[What you will do]: Reproduce the part that opens with the line containing "Click the faded white lead car image" and closes with the line containing "tap(264, 293)", substituting "pale" for "faded" and keeping everything else identical. Output only those lines.

[Input material]:
※

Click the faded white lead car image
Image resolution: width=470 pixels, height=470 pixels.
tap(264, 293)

※

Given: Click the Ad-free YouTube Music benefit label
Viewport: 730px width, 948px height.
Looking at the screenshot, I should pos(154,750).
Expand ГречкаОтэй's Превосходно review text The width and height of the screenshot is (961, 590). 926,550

※

[Task response]:
Click the pale white lead car image
Image resolution: width=470 pixels, height=470 pixels.
tap(264, 293)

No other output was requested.